## Provided material
◇ ◇ ◇ ◇ ◇
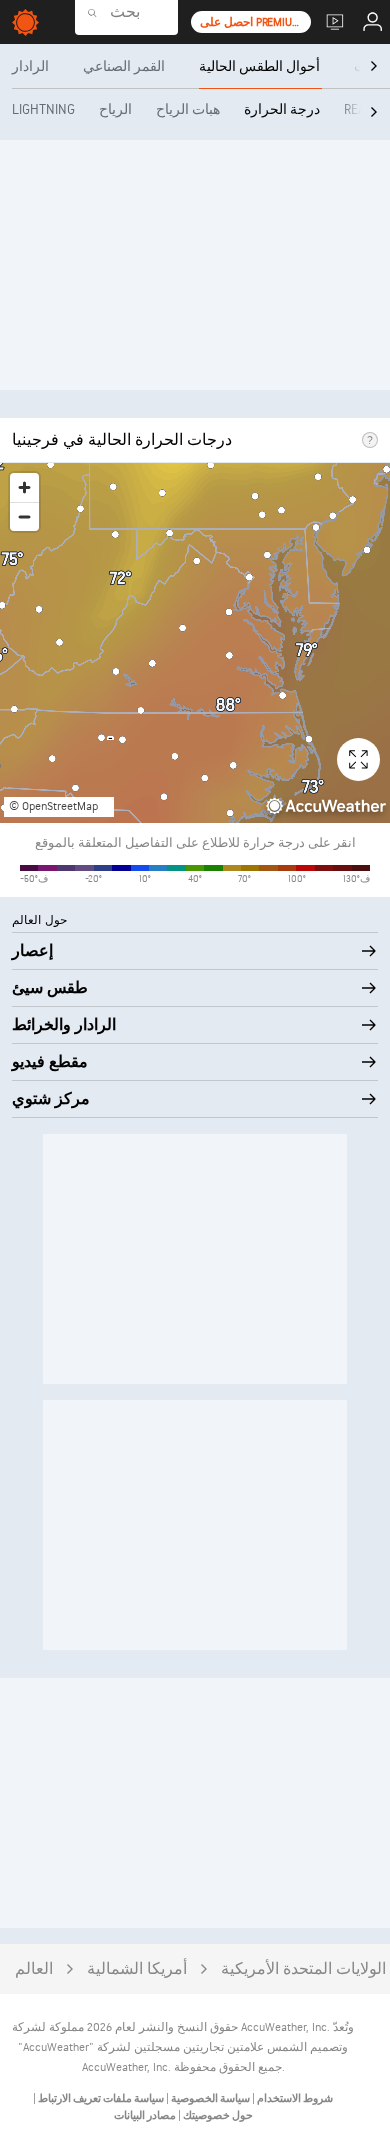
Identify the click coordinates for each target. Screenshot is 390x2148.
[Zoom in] (24, 487)
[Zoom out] (24, 516)
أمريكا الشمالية (137, 1969)
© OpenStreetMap (53, 806)
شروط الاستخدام (294, 2098)
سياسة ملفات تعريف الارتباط (100, 2098)
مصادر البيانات (145, 2115)
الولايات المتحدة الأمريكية (303, 1969)
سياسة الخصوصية (209, 2098)
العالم (34, 1969)
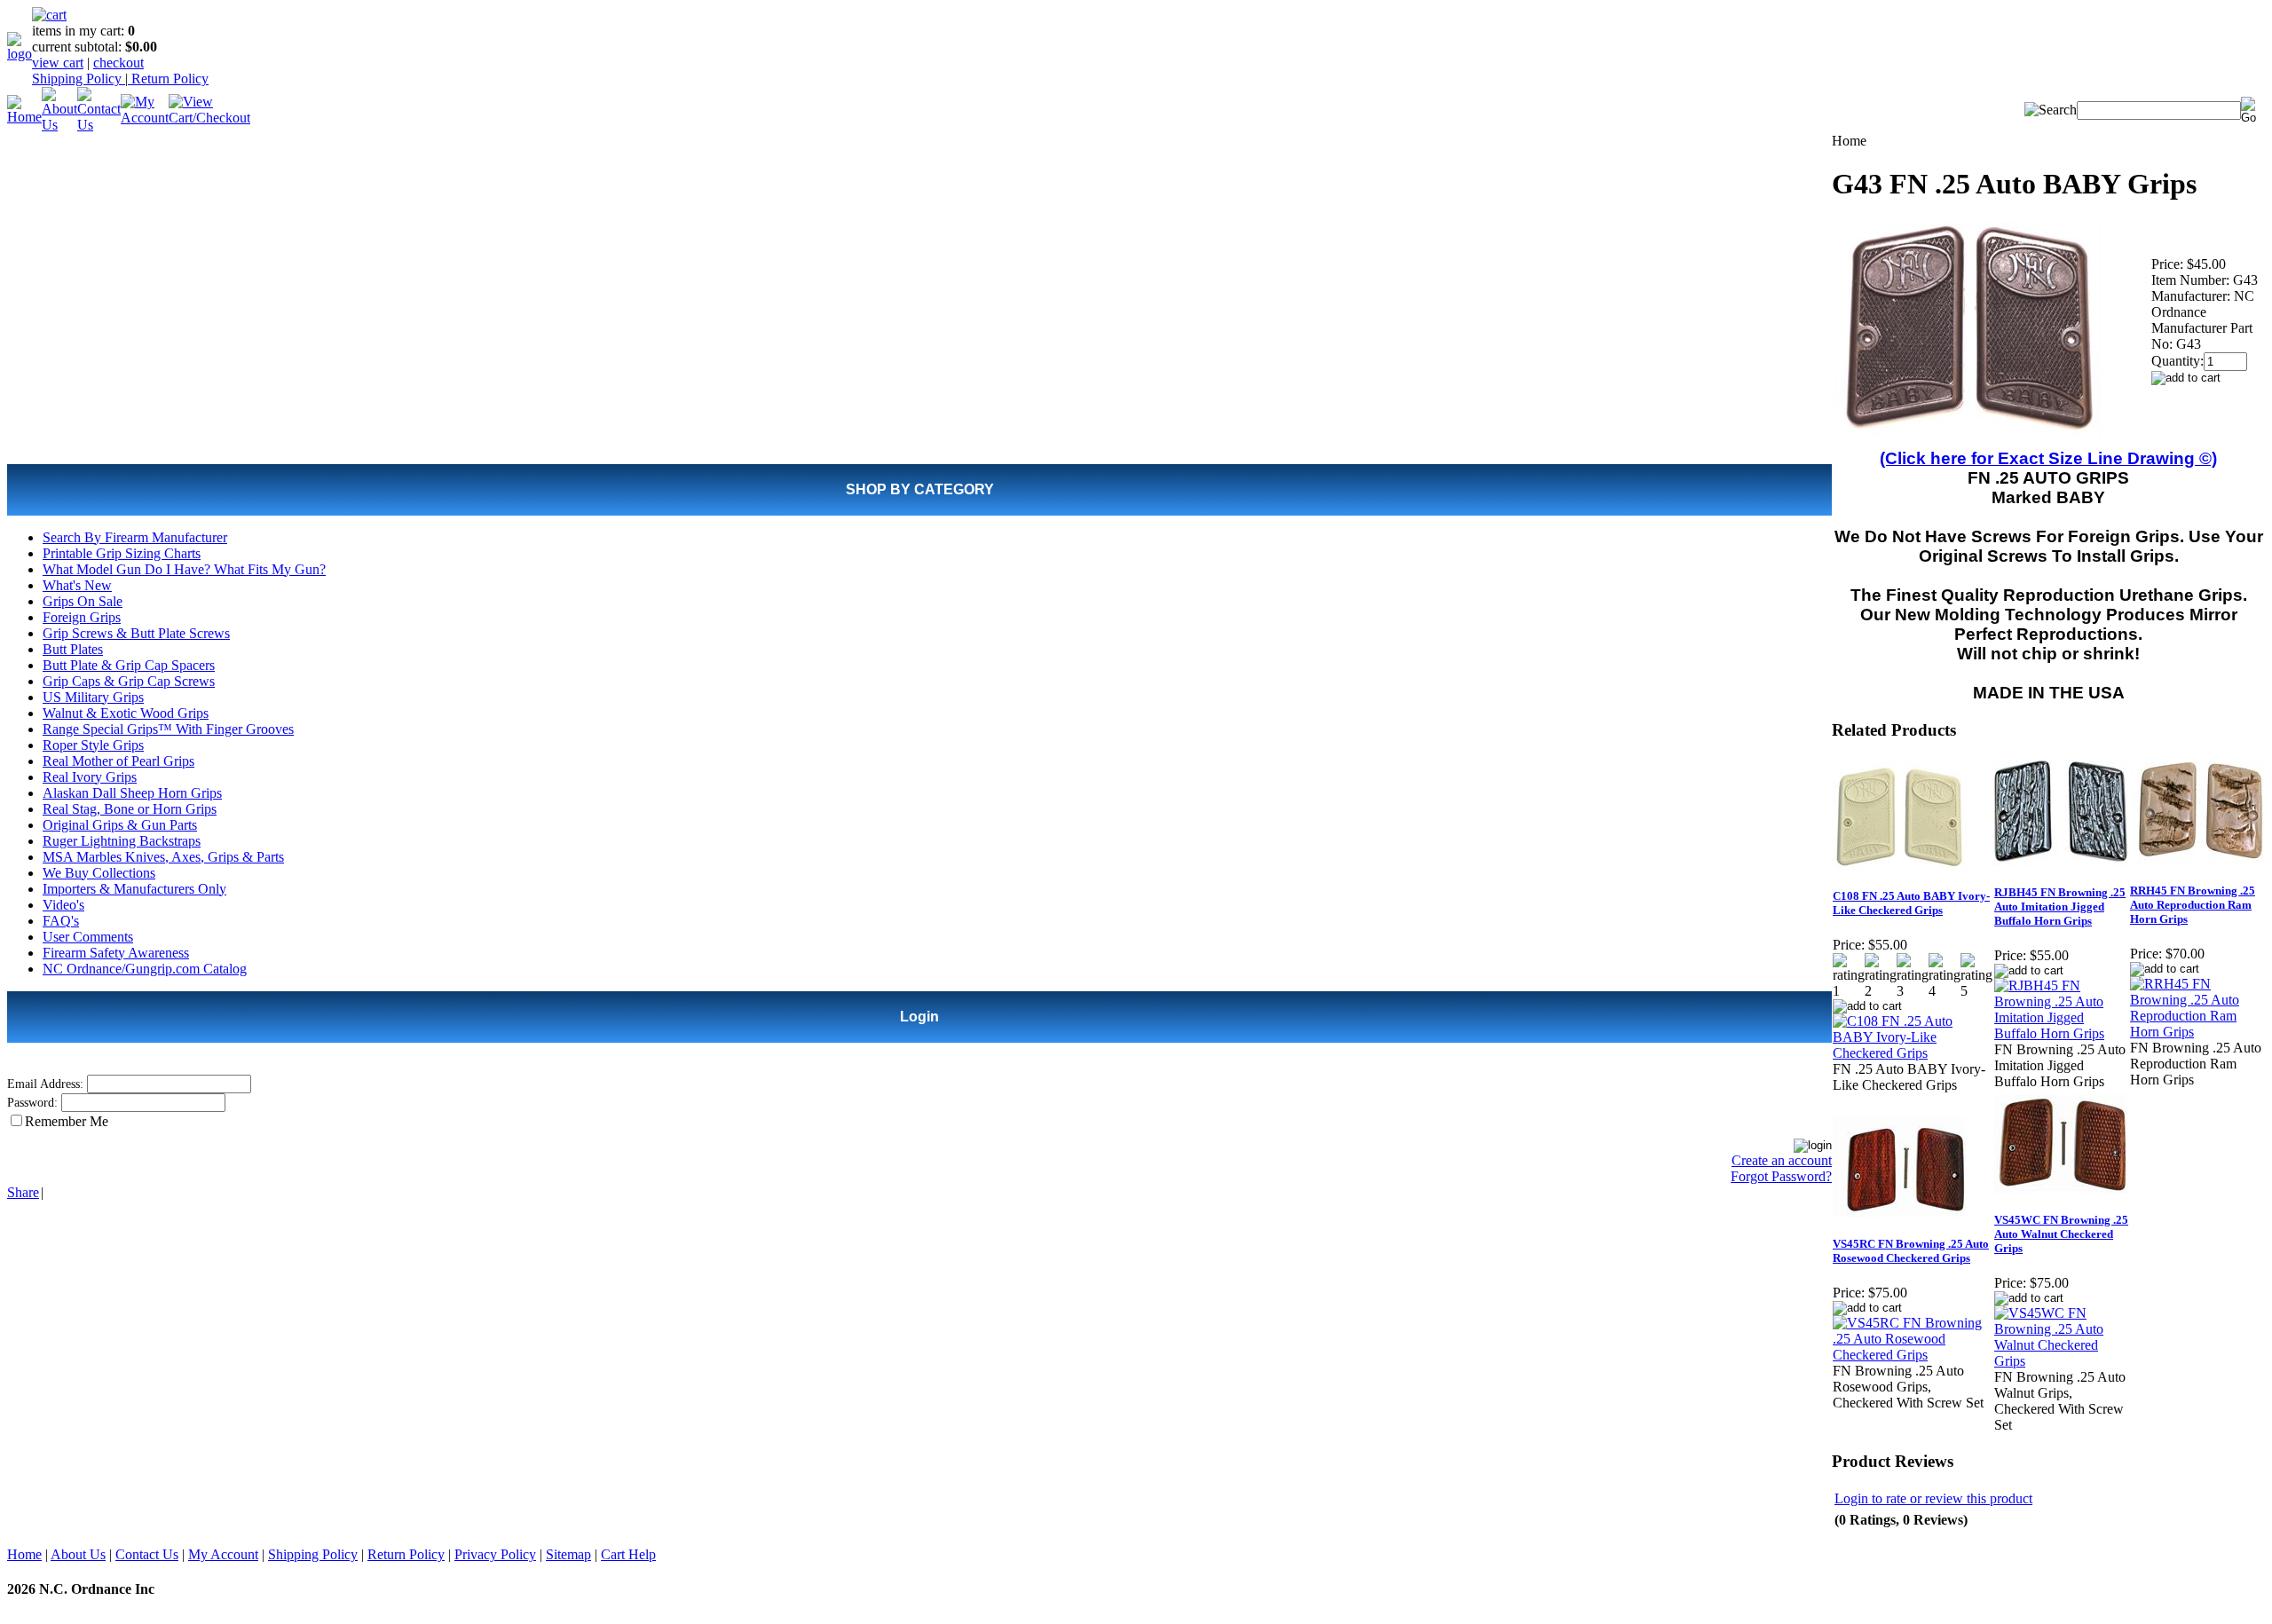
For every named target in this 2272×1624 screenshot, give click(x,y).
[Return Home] (19, 53)
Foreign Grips (82, 617)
◇ ◇ ◇ ◇ ◇
## About this exercise
With every picture left out, print exactly the lines from the one containing "[Zoom in] (24, 487)" through the final line of the material above.

## Response to the task
[Zoom in] (24, 487)
[Zoom out] (24, 516)
أمريكا الشمالية (137, 1969)
© OpenStreetMap (53, 806)
شروط الاستخدام (294, 2098)
سياسة ملفات تعريف الارتباط (100, 2098)
مصادر البيانات (145, 2115)
الولايات المتحدة الأمريكية (303, 1969)
سياسة الخصوصية (209, 2098)
العالم (34, 1969)
For every named target in this 2272×1624 screenshot, give click(x,y).
[Return Home] (19, 53)
Foreign Grips (82, 617)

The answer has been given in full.